Flynn O’Flynn no había entendido una palabra de todo aquello. Había estado removiéndose en su silla como un viejo búfalo en una trampa, aburriéndose dolorosamente. Rosa Oldsmith no entendía más que su padre, pero estaba fascinada. Era evidente que el capitán Joyce sabía algo sobresaliente de la vida de Sebastian, y si un hombre como Joyce lo conocía, entonces Sebastian era famoso. Sentía que el orgullo le invadía el pecho y también sonrió a su marido.

—Yo no lo sabía, Sebastian. ¿Por qué no me lo has contado? —lo miró ardientemente.

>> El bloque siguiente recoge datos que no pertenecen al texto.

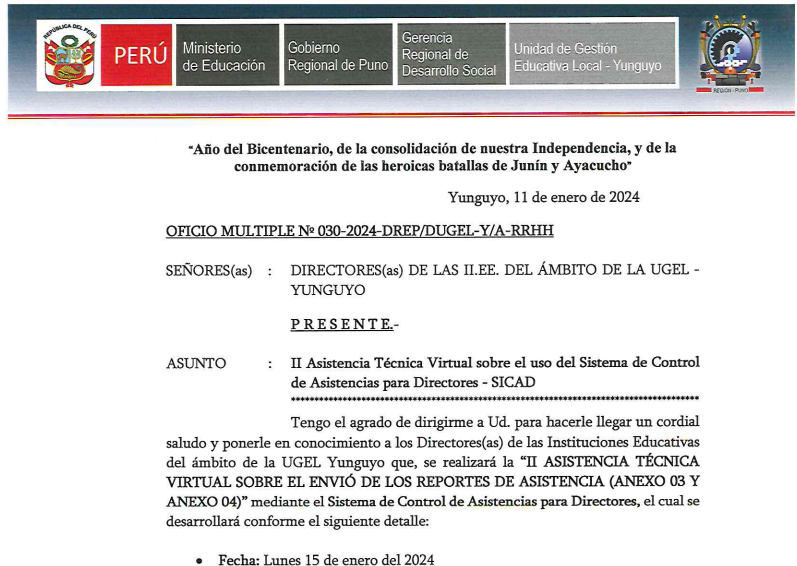Click the bullet point before Fecha
Viewport: 797px width, 566px height.
200,559
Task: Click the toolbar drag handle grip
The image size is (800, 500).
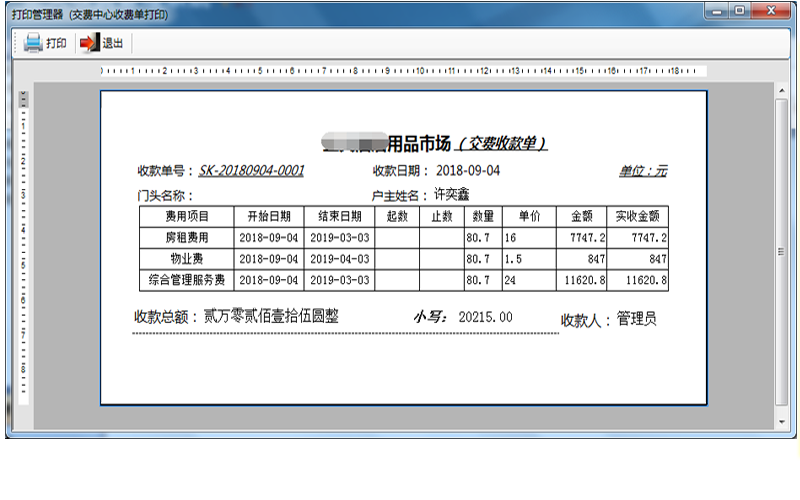Action: (14, 44)
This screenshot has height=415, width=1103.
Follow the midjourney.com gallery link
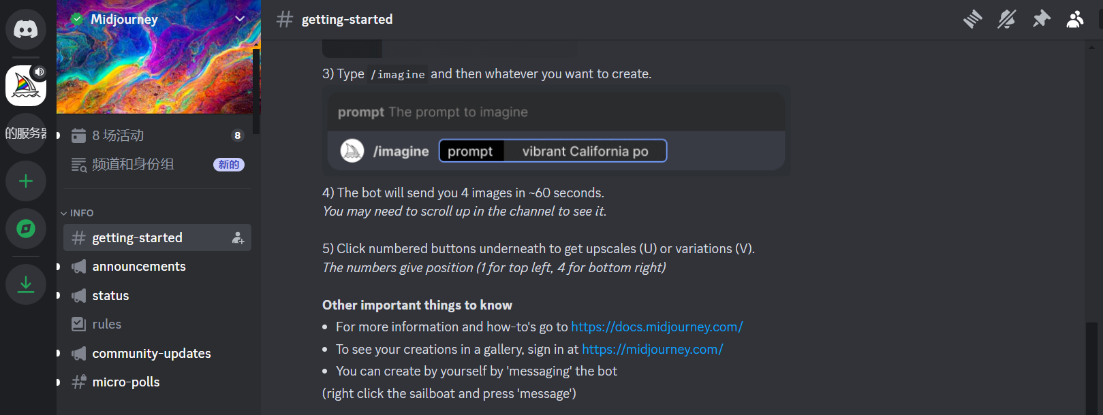[652, 349]
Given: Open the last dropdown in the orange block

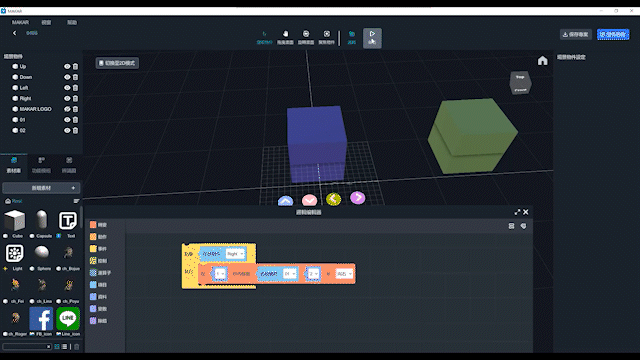Looking at the screenshot, I should [344, 274].
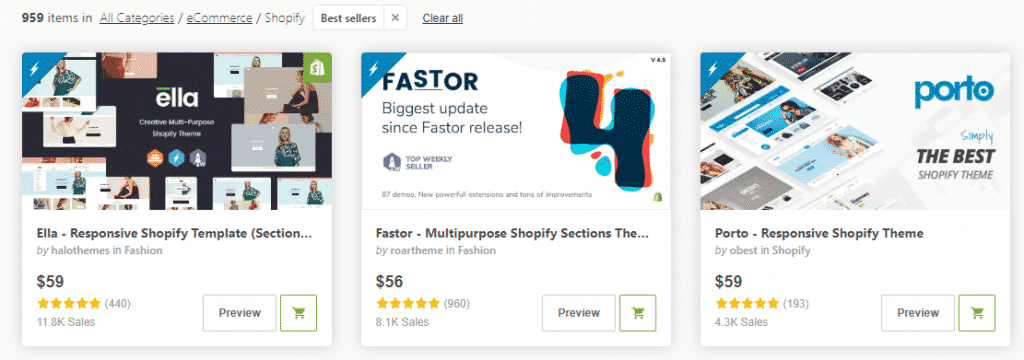The width and height of the screenshot is (1024, 360).
Task: Open Ella - Responsive Shopify Template title
Action: coord(174,233)
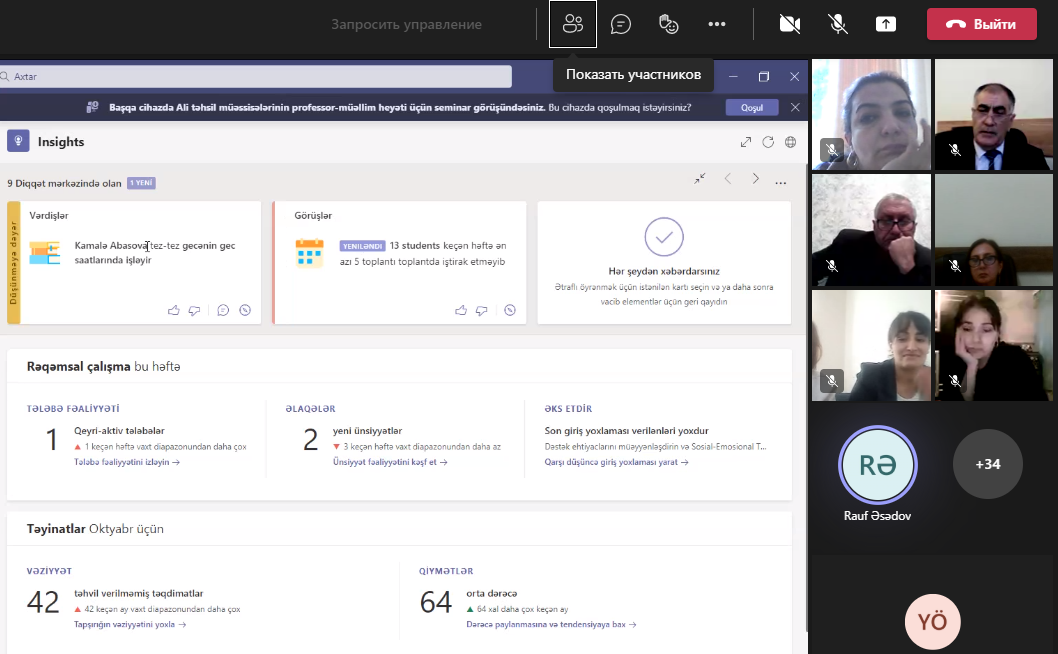Share content with the upload arrow icon
The width and height of the screenshot is (1058, 654).
(x=886, y=24)

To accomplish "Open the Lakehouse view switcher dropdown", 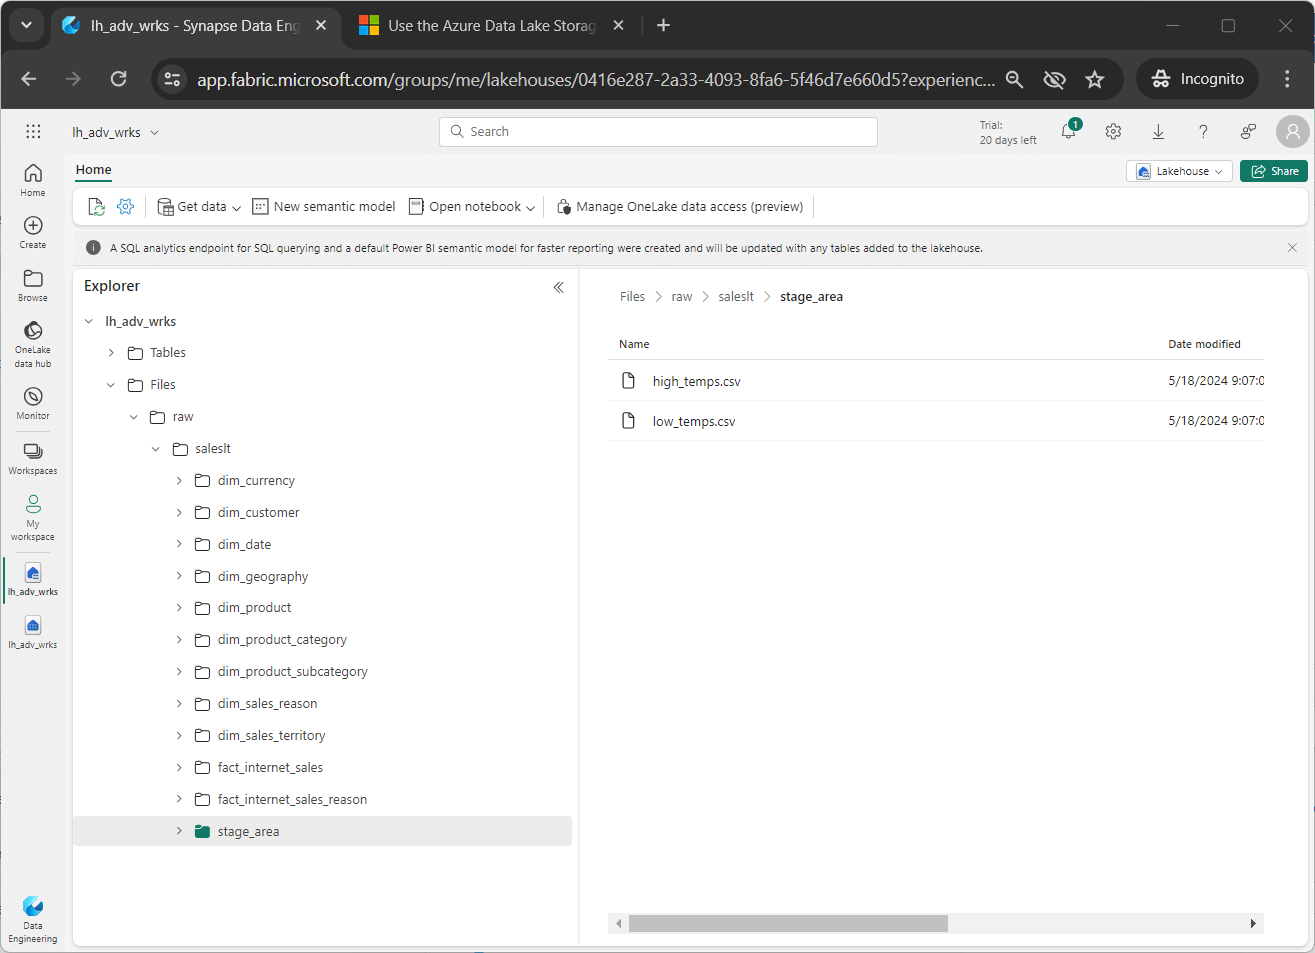I will [x=1179, y=171].
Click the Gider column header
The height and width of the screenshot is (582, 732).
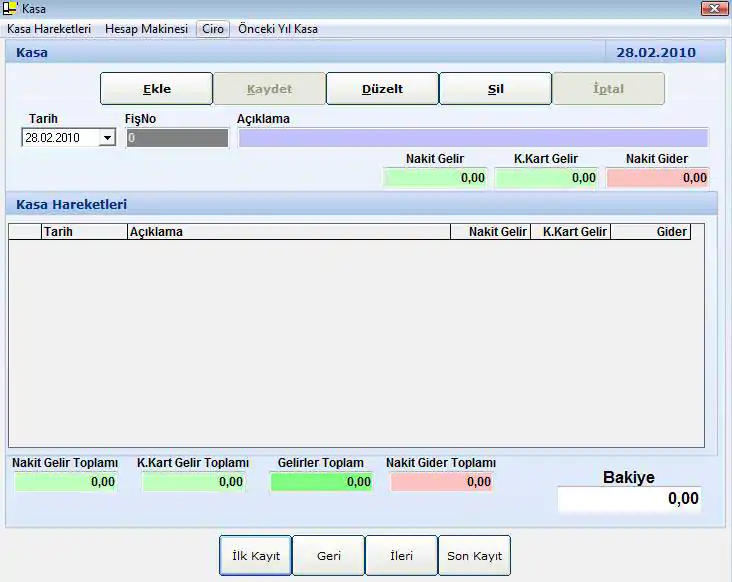pyautogui.click(x=650, y=232)
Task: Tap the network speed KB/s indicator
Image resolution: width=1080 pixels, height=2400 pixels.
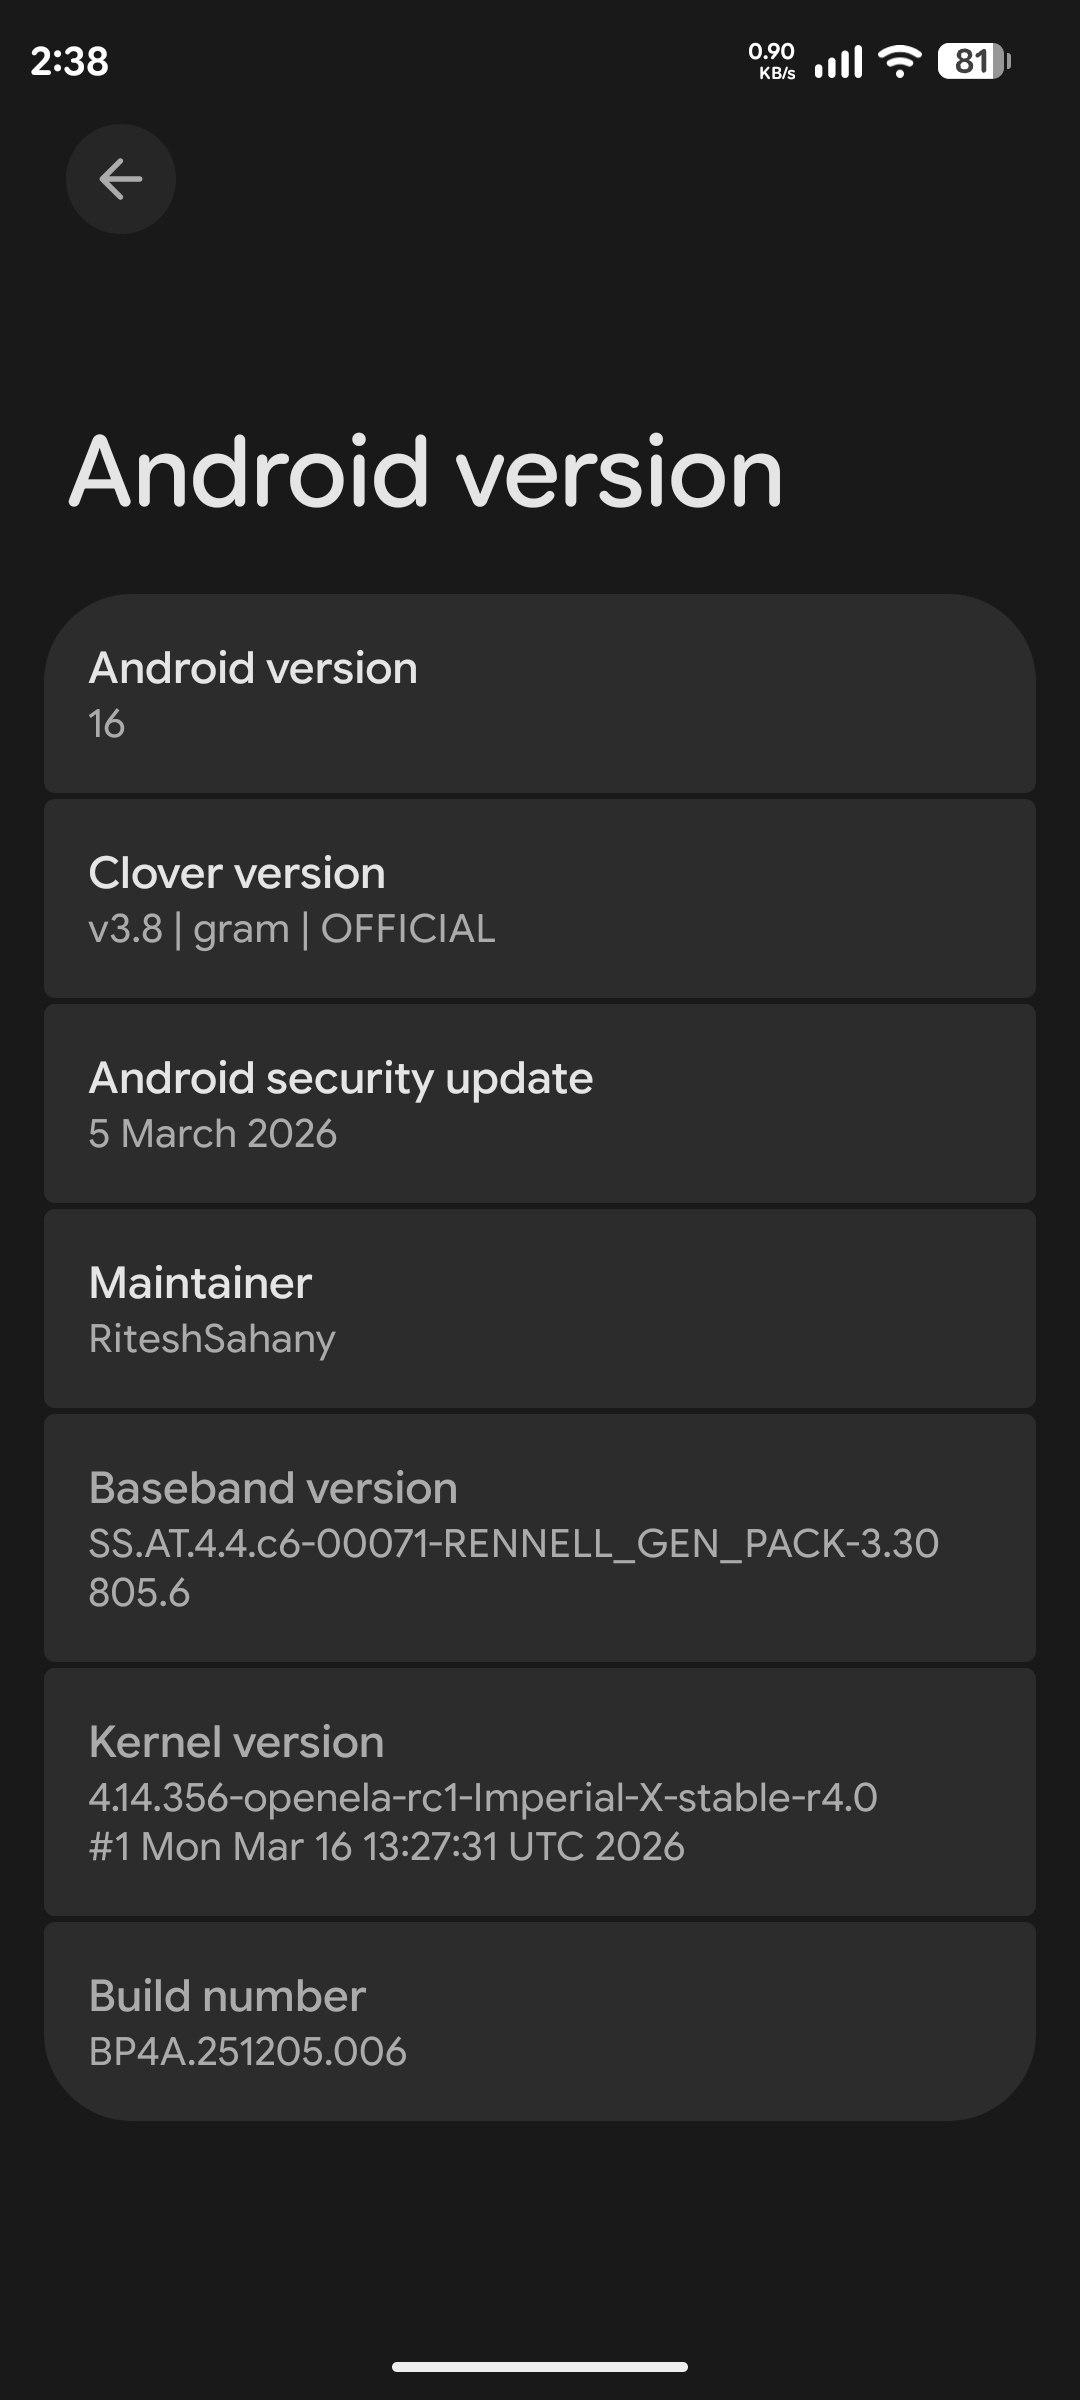Action: tap(771, 60)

—Lo haré en otro momento —interrumpió Sebastian rápidamente—. Ahora debemos ocuparnos de otros asuntos. —Y volvió su atención al mapa que estaba sobre el escritorio.

—Ahora quiero que retroceda en su mente. Cierre los ojos y trate de ver nuevamente todo. Cualquier detalle que pueda recordar, cualquier detalle por mínimo que sea puede ser muy importante. ¿Vio algunas señales de las averías?

Sebastian cerró los ojos obedientemente y se sorprendió de cuán vívidamente se le había grabado en la mente, por efectos del miedo, la figura del Blücher.

—Sí —dijo—, tenía agujeros. Cientos de agujeros, como pequeñas manchas negras. Y en los costados del frente había como trapecios colgando de sogas, cerca del agua, de los que se utilizan cuando se pinta un edificio alto…

Joyce hizo un gesto a su secretario para que tomara nota de cada palabra.